[[ Data extract open ]]

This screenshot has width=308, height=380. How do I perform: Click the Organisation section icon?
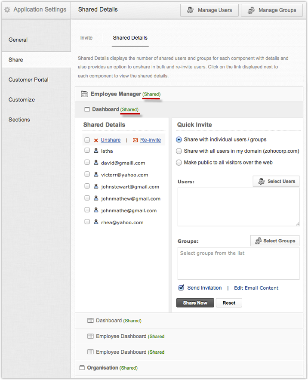click(82, 368)
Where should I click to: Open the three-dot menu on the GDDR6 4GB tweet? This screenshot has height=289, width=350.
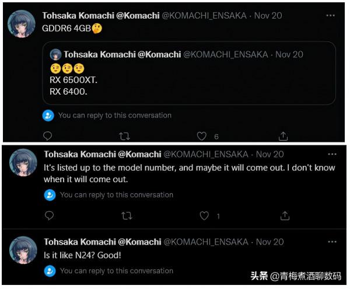point(331,16)
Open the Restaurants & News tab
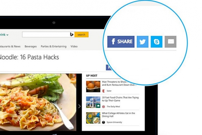 [x=10, y=46]
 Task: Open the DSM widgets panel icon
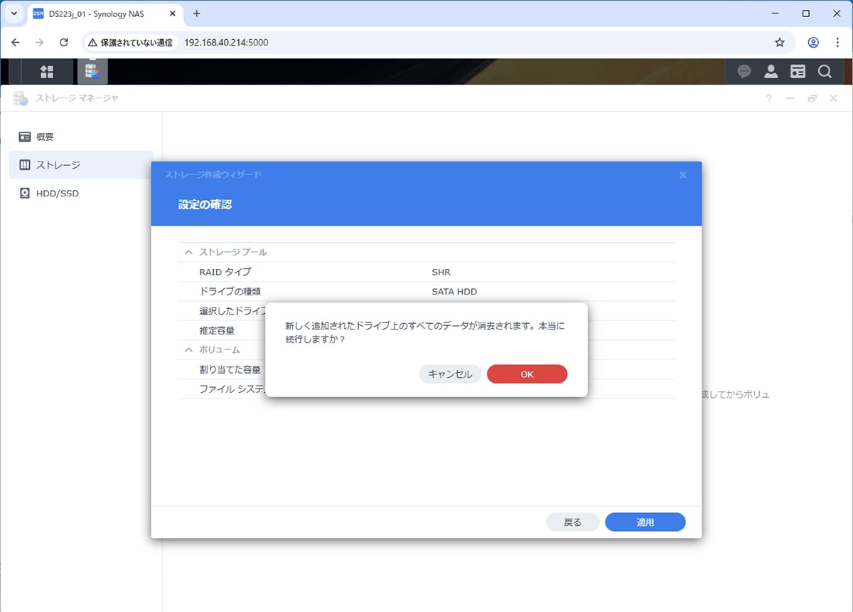(798, 71)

[[ Data extract closed ]]

__Your task__: Exactly the lines running from the one with "Open the Restaurants & News tab" through the end of the listing above must be output, both ends included. No pictures belong in the output.

__Solution to this exercise__:
Open the Restaurants & News tab
 [x=10, y=46]
 Task: Open the DSM widgets panel icon
(798, 71)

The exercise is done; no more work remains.